14
Phury estaba sentado en su habitación de la mansión, con la espalda recostada contra la cabecera de la cama y su colcha de terciopelo azul sobre las piernas. Se había quitado la prótesis y en el pesado cenicero de cristal que tenía al lado humeaba un porro.
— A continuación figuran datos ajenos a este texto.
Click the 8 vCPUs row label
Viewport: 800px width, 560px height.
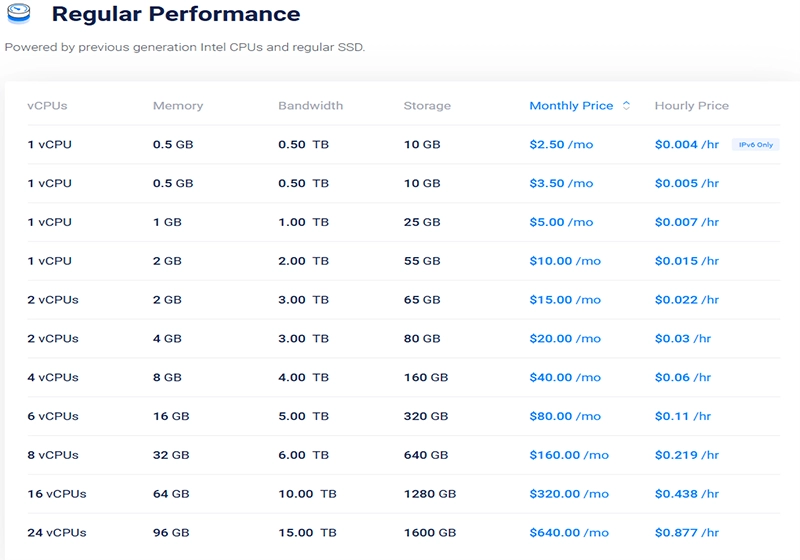[53, 455]
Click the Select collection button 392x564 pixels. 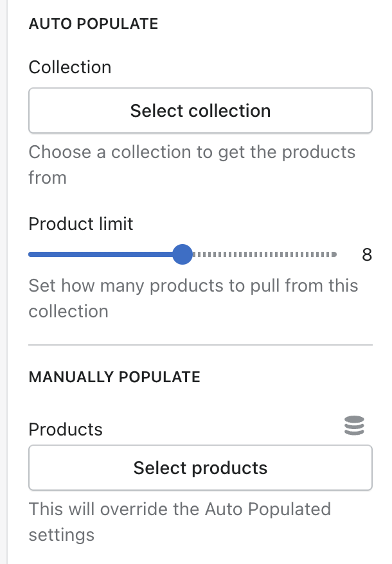(x=200, y=110)
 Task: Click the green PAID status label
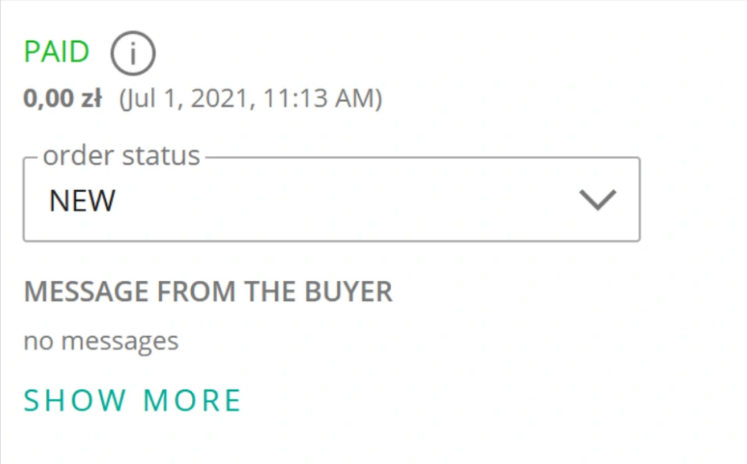pos(57,52)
La música de Mozart salía del juego de altavoces Bose que rodeaban la estancia.
El libro sobre armas de fuego que tenía ante él estaba siendo usado más como atril que como material de lectura. Una hoja de un grueso papel blanco reposaba sobre el libro, pero él llevaba un rato sin hacer ningún trazo sobre ella con su lápiz del nº 2. El retrato estaba terminado. Lo había acabado hacía cerca de una hora y ahora estaba reuniendo el coraje para arrugarlo y arrojarlo a la basura.
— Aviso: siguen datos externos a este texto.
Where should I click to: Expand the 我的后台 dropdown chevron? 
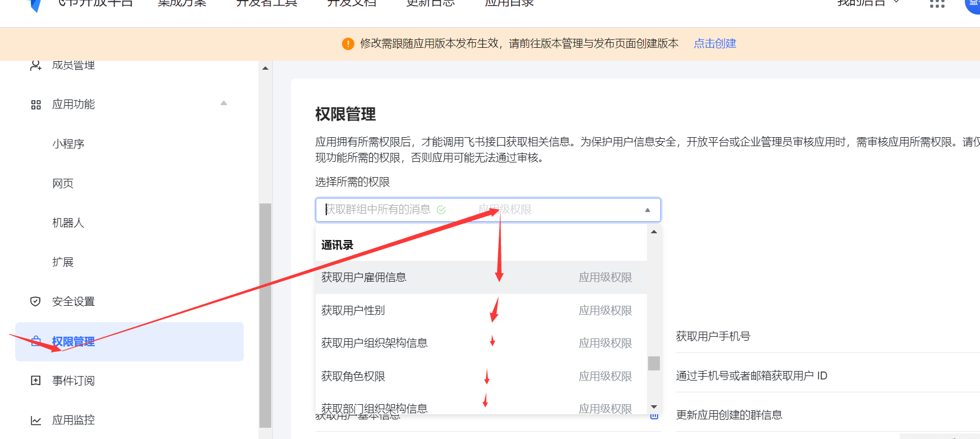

Aunque nunca se sentía satisfecho con sus dibujos, éste casi le gustaba. Sobre la blancura de nieve de la página, unos trazos de plomo revelaban la cara, el cuello y el cabello de una mujer. Bella estaba mirando hacia la izquierda, con una sonrisa en los labios, y un mechón de pelo le caía sobre la mejilla. La había visto en esa pose esta noche, durante la última cena. Estaba mirando a Zsadist, lo cual explicaba esa discreta inclinación de sus labios.
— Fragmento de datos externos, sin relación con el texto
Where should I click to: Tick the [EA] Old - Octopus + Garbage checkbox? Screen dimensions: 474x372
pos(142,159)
En todas las poses en que la había dibujado, Phury siempre la pintaba con los ojos fijos en otra parte. El hecho de que ella lo mirara a él desde la página le parecía sencillamente inapropiado. Demonios, hacer dibujos de ella era totalmente inapropiado.
Phury puso la palma de la mano sobre la cara de la mujer, dispuesto a arrugar el papel.
Pero en el último minuto decidió agarrar el porro, pues necesitaba un alivio artificial porque el corazón le palpitaba con demasiada fuerza. Últimamente estaba fumando mucho. Más que nunca. Y aunque el hecho de apoyarse en algo químico para calmarse lo hacía sentir sucio, la idea de dejarlo nunca pasó por su cabeza. No se podía imaginar cómo sería pasar todo el día sin un poco de ayuda.
Mientras le daba otra calada al porro y retenía el humo en los pulmones, Phury pensó en su primer encuentro con la heroína. En diciembre estuvo a punto dar un salto mortal desde la colina de la heroína y se detuvo, pero no porque hubiese tomado una buena decisión sino porque John Matthew eligió el momento apropiado para interrumpirlo.
Phury soltó el aire y se quedó mirando la punta del porro. Otra vez tenía la tentación de probar algo más fuerte. Podía sentir el impulso de recurrir a Rehv y pedirle otra bolsa llena de polvo blanco. Tal vez así lograra tener un poco de paz.
En ese momento se oyó un golpe en la puerta y la voz de Z dijo:
—¿Puedo entrar?
Phury metió el dibujo entre el libro de armas de fuego.
—Sí.
Z entró y no dijo nada. Con las manos sobre las caderas, comenzó a pasearse de un lado a otro de la habitación, delante de la cama. Phury esperó, encendió otro porro y se quedó observando a su gemelo idéntico, mientras Z seguía paseándose.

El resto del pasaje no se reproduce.